Ring-Laddering and Ring-Stacking: Unifying Concepts in the Structural Chemistry of Organic Ammonium Halides

Abstract

The ring-laddering and ring-stacking concepts of structural inorganic chemistry, having been shown previously to be useful for rationalizing the crystal structures of organic secondary ammonium halides, are shown also to be applicable to describe the structural chemistry of tertiary and primary ammonium halides. General examination of the directional preferences of N+···X- contacts in the crystal structures of 196 tertiary ammonium halides (R3NH+X-) and 59 primary ammonium halides (RNH3+X-) confirms that the shortest contacts in each structure are N+−H···X- hydrogen bonds that are close to linear. The next shortest N+···X- contacts display preferred directions of approach toward the centers of the faces of the pseudo-tetrahedral R3NH+ and RNH3+ moieties. Association of R3NH+X- ion pairs according to these preferences leads frequently to the formation of dimers, ladders, and 2D nets in crystal structures of tertiary ammonium halides.
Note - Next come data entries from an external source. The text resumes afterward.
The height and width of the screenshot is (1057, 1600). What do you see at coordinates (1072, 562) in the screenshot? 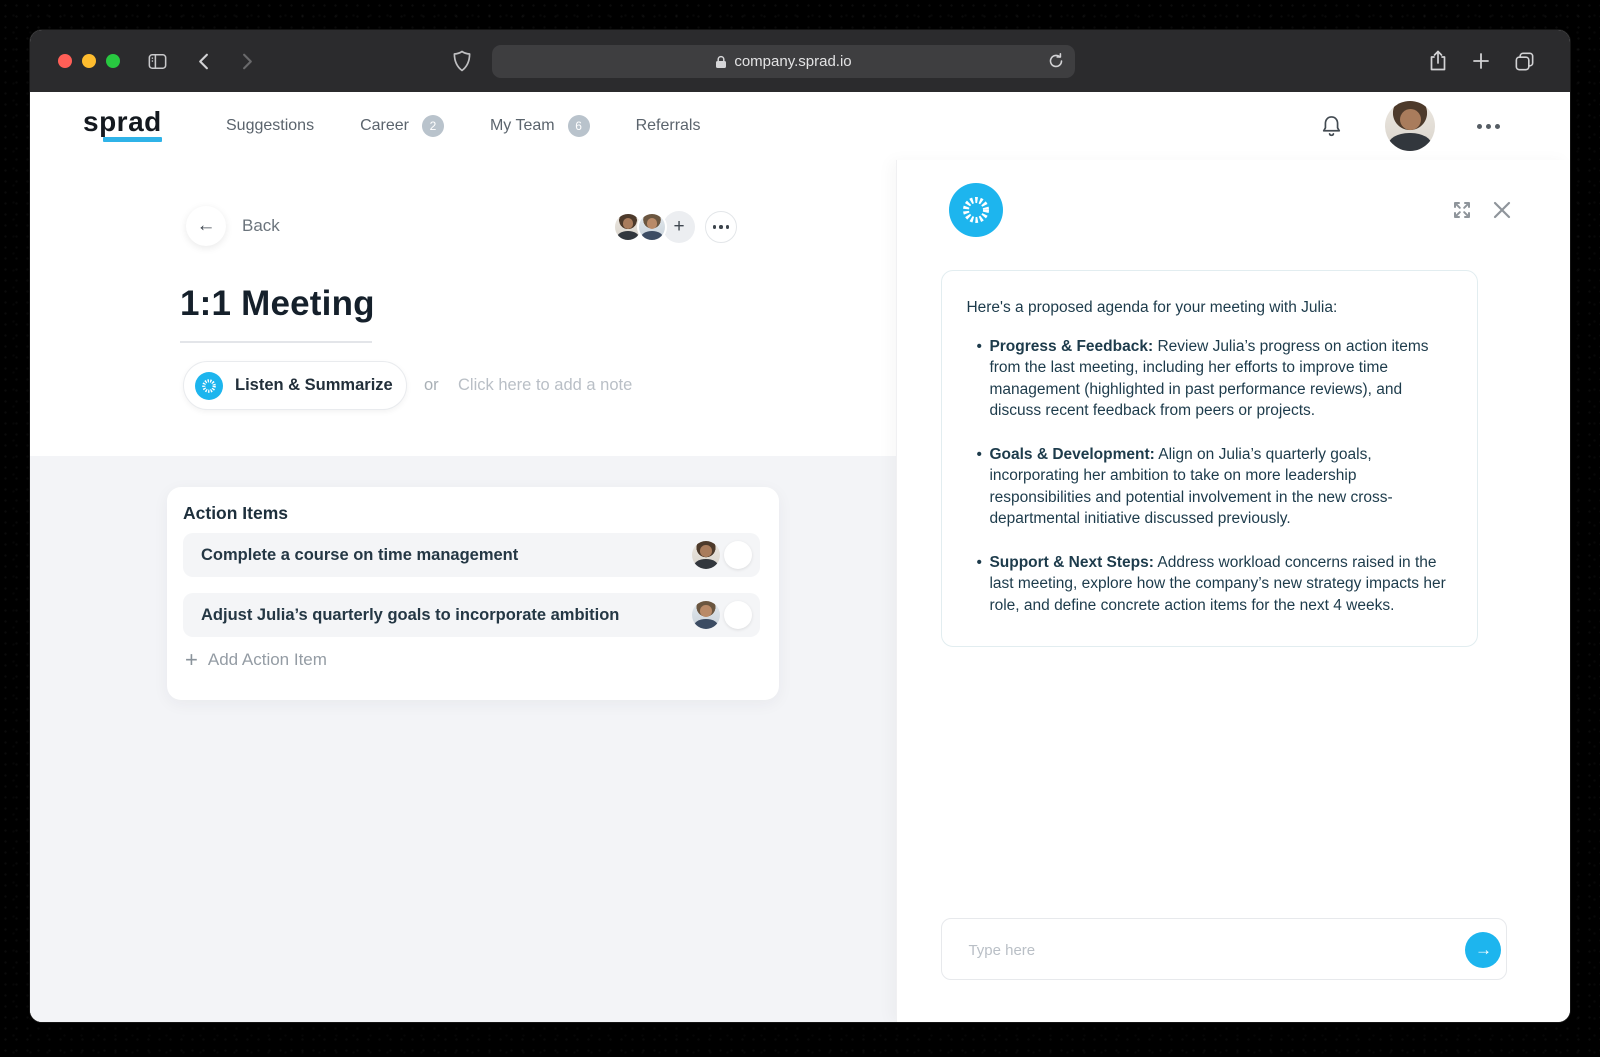
I see `agenda-item-lead: Support & Next Steps:` at bounding box center [1072, 562].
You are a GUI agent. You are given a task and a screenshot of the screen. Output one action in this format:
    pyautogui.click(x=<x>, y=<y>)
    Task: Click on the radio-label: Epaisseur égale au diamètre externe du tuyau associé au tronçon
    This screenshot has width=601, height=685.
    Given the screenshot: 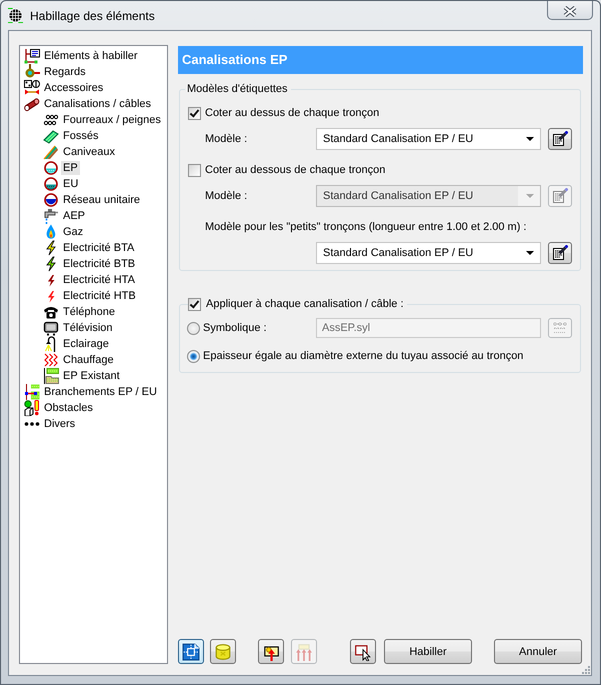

Similar association of R3NH+X- ion pairs leads frequently to the formation of ladders, 2D nets, cubanes, and extended stacks in crystal structures of primary ammonium halides. The observed structural motifs, in particular the distribution of N+(−H)···X- distances, are influenced by interactions between the R groups of the organic moieties, both within and between motifs.